Senate Judiciary Committee Chairman Lindsey Graham announced Wednesday afternoon former Deputy Attorney General Rod Rosenstein will be the first witness in the inquiry into FISA abuse, Mueller's Special Counsel investigation and origins of the Russia investigation. He will testify on June 3.
“Mr. Rosenstein will testify about the new revelations contained in the Horowitz report concerning the FISA warrant applications and other matters," Graham released in a statement. “This will be the first in a series of oversight hearings regarding all things Crossfire Hurricane and the Mueller investigation.”
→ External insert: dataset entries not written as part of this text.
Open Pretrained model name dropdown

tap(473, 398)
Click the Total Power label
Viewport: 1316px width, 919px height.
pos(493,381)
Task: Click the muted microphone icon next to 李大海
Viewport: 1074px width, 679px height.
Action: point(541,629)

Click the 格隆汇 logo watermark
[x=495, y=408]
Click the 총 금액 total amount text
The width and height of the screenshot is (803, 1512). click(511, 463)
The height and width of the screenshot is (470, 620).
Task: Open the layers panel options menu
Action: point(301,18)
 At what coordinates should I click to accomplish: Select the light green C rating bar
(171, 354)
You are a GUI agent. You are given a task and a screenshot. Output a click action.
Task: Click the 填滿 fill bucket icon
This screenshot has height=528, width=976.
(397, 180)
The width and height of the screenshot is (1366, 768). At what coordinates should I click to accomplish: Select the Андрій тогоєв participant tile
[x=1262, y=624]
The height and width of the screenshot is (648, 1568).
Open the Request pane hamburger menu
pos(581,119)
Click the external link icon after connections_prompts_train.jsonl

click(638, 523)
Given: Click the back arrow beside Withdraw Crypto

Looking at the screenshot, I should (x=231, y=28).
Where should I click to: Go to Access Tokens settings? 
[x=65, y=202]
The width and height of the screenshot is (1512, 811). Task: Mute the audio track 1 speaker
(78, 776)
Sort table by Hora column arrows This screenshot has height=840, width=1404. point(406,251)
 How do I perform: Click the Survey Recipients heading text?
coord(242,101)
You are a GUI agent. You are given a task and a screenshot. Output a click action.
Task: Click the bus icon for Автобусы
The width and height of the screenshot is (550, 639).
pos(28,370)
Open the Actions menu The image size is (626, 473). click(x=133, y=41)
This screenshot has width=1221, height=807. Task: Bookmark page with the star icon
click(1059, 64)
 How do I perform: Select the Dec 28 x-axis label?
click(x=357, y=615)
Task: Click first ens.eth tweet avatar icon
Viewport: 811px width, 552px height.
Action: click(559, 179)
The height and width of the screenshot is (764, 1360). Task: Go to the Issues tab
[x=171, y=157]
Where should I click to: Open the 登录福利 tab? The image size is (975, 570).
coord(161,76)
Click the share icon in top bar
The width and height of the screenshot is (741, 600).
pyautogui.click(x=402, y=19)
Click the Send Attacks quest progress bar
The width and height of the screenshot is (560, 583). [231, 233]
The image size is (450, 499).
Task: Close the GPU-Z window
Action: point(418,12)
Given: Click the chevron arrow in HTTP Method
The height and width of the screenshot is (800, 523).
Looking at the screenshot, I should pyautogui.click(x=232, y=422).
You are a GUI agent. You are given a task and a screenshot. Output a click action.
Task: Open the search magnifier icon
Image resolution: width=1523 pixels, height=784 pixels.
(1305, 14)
Rosenstein has agreed to testify.
"I am grateful to Chairman Graham for the opportunity to testify before the Senate Judiciary Committee about information that has come to light concerning the Foreign Intelligence Surveillance Act process and the FBI's counterintelligence decision-making, as a result of completely inquiries by Department of Justice Inspector General Michael Horowitz and ongoing reviews by U.S. Attorneys John Durham and Jeff Jensen," Rosenstein released in a statement to Axios. "During my three decades of service in law enforcement, I learned firsthand that most local, state, and federal enforcement officers deserve the high confidence people place in them, but also that even the best law enforcement officers make mistakes, and that some engage in willful misconduct. Independent law enforcement investigations, judicial review, and congressional oversight are important checks on the discretion of agents and prosecutors. We can only hope to maintain public confidence if we correct mistakes, hold wrongdoers accountable, and adopt policies to prevent problems from recurring."
Just in: Statement from Rod Rosenstein - pic.twitter.com/MqEivtv5yW— Jonathan Swan (@jonathanvswan) May 27, 2020
Rosenstein oversaw Robert Mueller's Special Counsel investigation and was put in charge of all things Russia after former Attorney General Jeff Sessions recused himself in 2017.
In September 2018, Rosenstein was accused of wanting to invoke the 25th amendment to remove President Trump from office. He denied the charge. He also said his comments about wearing a wire to secretly record meetings with President Trump were made in jest.